[Material provided]

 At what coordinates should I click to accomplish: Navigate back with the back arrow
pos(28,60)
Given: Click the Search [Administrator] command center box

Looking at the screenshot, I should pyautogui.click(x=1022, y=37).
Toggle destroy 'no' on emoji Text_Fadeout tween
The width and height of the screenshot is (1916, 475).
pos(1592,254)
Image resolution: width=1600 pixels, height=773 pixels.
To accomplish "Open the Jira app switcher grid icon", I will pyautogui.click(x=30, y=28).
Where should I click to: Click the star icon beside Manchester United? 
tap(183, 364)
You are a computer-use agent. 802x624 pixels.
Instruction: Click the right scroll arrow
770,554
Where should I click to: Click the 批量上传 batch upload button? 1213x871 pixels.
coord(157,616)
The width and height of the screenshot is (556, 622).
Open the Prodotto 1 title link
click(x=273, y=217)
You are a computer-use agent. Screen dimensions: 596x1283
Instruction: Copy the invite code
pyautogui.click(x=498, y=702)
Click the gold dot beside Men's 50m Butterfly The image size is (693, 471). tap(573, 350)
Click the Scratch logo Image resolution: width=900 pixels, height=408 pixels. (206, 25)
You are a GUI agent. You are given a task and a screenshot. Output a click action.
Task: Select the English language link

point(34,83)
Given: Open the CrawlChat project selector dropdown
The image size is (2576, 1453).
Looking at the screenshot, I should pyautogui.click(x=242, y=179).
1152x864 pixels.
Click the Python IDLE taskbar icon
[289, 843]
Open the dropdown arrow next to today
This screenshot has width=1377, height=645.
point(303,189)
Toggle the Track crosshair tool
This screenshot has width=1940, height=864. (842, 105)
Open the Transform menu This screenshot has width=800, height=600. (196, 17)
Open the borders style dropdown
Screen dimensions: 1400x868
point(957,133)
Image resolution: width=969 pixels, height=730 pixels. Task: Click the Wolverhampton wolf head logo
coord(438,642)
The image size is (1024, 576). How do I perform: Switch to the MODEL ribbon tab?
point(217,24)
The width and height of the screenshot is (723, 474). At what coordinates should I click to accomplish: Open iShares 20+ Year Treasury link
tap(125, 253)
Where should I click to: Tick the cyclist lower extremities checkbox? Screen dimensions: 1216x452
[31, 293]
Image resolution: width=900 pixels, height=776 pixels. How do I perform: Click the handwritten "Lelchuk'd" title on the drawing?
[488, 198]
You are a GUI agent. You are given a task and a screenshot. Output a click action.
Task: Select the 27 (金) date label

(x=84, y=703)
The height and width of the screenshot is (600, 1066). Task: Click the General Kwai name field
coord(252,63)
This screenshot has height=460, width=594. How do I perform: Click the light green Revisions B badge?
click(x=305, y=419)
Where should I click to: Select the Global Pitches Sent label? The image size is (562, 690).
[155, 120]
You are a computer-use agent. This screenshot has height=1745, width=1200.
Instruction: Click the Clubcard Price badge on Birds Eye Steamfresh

[/Material provided]

What you will do
From the line holding "The image size is (1024, 576)." to the last line of the entries above, restate each line exactly; include both ends and omit everything else.

Answer to the exercise
The image size is (1024, 576). How do I perform: Switch to the MODEL ribbon tab?
point(217,24)
The width and height of the screenshot is (723, 474). At what coordinates should I click to accomplish: Open iShares 20+ Year Treasury link
tap(125, 253)
Where should I click to: Tick the cyclist lower extremities checkbox? Screen dimensions: 1216x452
[31, 293]
Image resolution: width=900 pixels, height=776 pixels. How do I perform: Click the handwritten "Lelchuk'd" title on the drawing?
[488, 198]
You are a GUI agent. You are given a task and a screenshot. Output a click action.
Task: Select the 27 (金) date label

(x=84, y=703)
The height and width of the screenshot is (600, 1066). Task: Click the General Kwai name field
coord(252,63)
This screenshot has height=460, width=594. How do I perform: Click the light green Revisions B badge?
click(x=305, y=419)
Where should I click to: Select the Global Pitches Sent label? The image size is (562, 690).
[155, 120]
You are a computer-use agent. This screenshot has height=1745, width=1200.
Instruction: Click the Clubcard Price badge on Birds Eye Steamfresh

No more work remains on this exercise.